Exercise goal: Quote the passage about the late-night allergic reaction in Rome word for word, from "It was about" to "the states... lmfao).", including both of those.

Anaphylactic Shock and Italian ~Public~ Hospitals

Anaphylactic Shock and Italian ~Public~ Hospitals

You can’t blame Tyler Bradford (T-Brad). It was an eggplant pizza. Who knew there were nuts in eggplant??

It was about 2am on a classic Rome Tuesday night. Chad and I (Topher) had already fallen asleep when T-Brad comes in waking us up asking for Benadryl. His coughs and wheezes make him sound like a lifelong smoker who has lost his oxygen tank, and worse: I see his swollen lips and puffy eyes silhouetted by the faint Roman street lights through the window.  Next thing we know, I’m shouting for Bonez (Chad) to throw me the darts and we’re cruising through the Roman night life looking for Benedryl (active ingredient Diphenhydramine, a word equally hard to say in English as it is Italian). Our English speaking bartender friend we had recently gotten to know (pre-nut) helped us hail down a cab and directed us to a hospital as Brad broke into hives like a human-sized bee sting (he forgot his Epi-Pen in the states... lmfao).

Stored data:
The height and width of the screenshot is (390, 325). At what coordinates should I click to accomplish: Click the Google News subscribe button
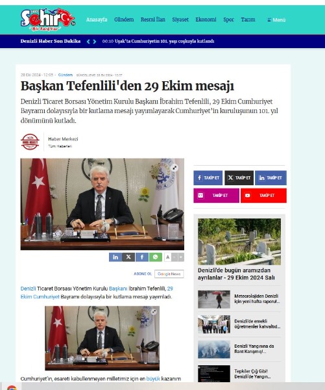point(169,274)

Exercise solution:
It was about 2am on a classic Rome Tuesday night. Chad and I (Topher) had already fallen asleep when T-Brad comes in waking us up asking for Benadryl. His coughs and wheezes make him sound like a lifelong smoker who has lost his oxygen tank, and worse: I see his swollen lips and puffy eyes silhouetted by the faint Roman street lights through the window.  Next thing we know, I’m shouting for Bonez (Chad) to throw me the darts and we’re cruising through the Roman night life looking for Benedryl (active ingredient Diphenhydramine, a word equally hard to say in English as it is Italian). Our English speaking bartender friend we had recently gotten to know (pre-nut) helped us hail down a cab and directed us to a hospital as Brad broke into hives like a human-sized bee sting (he forgot his Epi-Pen in the states... lmfao).